(Beginning of Provided data)
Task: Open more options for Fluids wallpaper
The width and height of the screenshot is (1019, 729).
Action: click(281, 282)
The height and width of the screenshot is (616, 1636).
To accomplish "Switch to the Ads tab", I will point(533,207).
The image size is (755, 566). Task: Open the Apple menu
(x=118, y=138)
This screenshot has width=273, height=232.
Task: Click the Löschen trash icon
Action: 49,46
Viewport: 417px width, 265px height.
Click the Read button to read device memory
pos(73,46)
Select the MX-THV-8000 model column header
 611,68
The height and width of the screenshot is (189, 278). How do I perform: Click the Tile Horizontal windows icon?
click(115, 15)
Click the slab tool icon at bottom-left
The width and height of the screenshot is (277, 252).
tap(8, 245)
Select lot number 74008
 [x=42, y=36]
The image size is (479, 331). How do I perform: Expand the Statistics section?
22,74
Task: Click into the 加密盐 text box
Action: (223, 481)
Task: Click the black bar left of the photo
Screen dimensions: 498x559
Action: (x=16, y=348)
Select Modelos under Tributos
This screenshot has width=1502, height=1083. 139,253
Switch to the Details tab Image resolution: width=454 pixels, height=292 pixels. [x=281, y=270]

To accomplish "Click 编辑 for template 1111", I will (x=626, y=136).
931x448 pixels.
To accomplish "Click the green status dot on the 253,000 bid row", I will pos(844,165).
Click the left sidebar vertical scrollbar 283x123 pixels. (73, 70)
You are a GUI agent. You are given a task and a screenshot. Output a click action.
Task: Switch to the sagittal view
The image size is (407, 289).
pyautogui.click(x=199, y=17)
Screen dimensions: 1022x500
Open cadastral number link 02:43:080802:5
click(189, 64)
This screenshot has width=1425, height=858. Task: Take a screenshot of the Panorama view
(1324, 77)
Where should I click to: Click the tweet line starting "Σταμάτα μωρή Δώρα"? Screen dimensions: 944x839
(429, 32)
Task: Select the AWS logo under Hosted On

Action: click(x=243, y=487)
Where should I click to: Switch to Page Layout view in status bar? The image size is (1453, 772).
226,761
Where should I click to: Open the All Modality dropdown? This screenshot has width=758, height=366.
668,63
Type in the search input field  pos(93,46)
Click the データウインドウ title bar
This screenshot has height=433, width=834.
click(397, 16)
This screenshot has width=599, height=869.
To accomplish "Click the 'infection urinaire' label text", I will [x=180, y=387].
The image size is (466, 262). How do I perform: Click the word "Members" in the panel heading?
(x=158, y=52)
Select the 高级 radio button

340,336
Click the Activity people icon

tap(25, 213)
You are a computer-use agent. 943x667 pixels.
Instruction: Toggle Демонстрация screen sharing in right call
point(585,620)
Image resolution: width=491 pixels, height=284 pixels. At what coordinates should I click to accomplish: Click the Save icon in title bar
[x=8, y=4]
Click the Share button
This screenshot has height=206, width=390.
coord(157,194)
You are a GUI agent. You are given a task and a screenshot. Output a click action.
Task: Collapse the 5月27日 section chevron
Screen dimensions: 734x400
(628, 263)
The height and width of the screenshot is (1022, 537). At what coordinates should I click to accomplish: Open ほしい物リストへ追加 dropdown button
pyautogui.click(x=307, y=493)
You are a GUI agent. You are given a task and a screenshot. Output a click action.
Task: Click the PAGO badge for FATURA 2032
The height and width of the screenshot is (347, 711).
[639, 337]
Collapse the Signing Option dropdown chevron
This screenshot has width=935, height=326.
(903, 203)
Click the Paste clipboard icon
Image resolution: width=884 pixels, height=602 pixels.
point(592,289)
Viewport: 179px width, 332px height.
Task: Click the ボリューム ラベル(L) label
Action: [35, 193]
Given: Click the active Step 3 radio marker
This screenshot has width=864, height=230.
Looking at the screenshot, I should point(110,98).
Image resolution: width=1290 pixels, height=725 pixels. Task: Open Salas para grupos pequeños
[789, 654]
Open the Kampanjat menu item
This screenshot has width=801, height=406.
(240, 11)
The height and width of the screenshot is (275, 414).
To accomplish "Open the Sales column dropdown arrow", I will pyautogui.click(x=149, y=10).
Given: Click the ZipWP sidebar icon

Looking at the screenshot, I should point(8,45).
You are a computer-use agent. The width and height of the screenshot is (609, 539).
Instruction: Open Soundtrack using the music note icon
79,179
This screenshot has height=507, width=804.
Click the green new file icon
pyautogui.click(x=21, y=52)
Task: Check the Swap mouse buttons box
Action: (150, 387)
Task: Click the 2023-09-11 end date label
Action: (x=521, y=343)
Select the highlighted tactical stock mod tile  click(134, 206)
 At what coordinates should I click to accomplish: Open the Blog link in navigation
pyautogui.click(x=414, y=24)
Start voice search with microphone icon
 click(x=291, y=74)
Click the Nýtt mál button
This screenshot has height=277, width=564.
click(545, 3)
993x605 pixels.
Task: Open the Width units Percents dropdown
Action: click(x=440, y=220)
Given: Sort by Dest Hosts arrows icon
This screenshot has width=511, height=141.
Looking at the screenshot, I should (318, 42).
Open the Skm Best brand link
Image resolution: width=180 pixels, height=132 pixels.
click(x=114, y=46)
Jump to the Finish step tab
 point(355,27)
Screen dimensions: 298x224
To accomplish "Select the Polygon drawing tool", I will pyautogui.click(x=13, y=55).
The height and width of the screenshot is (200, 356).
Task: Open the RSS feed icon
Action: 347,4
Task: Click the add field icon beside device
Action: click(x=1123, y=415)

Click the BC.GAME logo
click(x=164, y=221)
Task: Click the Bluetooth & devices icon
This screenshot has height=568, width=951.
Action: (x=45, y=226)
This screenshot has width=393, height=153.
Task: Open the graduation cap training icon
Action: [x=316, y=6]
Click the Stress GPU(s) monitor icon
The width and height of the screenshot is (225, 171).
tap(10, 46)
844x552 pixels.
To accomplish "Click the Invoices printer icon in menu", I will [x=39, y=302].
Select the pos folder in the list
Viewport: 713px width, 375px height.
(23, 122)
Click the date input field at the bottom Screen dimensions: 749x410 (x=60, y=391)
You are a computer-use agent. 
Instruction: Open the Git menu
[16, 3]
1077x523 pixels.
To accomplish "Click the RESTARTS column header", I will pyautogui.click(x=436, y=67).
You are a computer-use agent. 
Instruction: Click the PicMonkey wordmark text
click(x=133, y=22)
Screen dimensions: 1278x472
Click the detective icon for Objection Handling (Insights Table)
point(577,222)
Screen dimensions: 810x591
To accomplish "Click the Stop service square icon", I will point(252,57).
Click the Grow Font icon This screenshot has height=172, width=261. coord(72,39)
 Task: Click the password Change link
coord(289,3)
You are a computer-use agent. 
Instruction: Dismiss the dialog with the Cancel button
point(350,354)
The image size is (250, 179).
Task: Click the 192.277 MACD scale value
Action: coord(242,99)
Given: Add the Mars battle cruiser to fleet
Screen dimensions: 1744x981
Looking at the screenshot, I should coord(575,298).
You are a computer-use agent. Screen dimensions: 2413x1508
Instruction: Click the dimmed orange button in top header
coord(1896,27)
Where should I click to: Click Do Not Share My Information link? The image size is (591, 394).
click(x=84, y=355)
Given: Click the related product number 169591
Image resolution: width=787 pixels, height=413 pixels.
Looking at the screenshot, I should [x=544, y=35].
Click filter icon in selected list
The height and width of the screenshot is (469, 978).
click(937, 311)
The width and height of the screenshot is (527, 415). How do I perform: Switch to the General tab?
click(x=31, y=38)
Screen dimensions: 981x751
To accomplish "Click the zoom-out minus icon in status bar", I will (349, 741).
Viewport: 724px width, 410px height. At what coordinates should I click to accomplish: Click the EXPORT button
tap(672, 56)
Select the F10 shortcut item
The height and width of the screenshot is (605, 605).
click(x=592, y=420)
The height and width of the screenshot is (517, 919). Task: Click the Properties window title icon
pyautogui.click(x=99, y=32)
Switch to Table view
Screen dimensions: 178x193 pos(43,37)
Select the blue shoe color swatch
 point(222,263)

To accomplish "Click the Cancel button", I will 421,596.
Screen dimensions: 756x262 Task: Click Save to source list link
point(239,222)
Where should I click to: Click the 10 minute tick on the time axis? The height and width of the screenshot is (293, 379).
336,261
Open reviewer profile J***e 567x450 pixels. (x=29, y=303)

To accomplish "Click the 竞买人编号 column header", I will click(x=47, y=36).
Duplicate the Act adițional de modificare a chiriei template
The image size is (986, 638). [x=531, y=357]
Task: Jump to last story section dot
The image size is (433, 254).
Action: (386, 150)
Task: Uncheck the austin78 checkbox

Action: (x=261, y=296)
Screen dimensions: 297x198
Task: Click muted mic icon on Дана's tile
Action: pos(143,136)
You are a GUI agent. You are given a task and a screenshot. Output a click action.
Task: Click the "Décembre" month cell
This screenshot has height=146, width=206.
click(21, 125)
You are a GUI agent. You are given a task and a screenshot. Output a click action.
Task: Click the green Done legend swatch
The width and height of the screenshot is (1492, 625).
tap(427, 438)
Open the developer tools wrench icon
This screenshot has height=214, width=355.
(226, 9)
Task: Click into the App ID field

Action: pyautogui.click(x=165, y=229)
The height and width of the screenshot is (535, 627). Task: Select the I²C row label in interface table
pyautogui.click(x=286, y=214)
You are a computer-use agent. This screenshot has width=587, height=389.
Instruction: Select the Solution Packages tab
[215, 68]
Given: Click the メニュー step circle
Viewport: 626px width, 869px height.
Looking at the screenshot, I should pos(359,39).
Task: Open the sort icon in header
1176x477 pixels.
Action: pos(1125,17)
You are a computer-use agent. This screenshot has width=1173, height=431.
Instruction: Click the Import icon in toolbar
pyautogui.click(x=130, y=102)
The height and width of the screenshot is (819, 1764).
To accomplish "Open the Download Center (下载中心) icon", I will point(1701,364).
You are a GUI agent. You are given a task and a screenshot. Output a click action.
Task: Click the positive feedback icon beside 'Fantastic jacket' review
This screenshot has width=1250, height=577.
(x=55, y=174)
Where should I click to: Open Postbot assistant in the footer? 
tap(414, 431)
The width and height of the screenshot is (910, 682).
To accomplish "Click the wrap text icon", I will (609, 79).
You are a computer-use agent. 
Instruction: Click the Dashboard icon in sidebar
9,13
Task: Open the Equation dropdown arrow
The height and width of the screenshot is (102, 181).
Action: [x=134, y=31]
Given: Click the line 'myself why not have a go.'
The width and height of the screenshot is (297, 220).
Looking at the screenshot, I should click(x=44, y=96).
(End of Provided data)
▶ _Problem description_: Find the line with "The height and width of the screenshot is (102, 181).". Transcribe it and every line after it exactly, through the end of the records above, and nothing else.

▶ _Exercise response_:
The height and width of the screenshot is (102, 181).
Action: [x=134, y=31]
Given: Click the line 'myself why not have a go.'
The width and height of the screenshot is (297, 220).
Looking at the screenshot, I should click(x=44, y=96).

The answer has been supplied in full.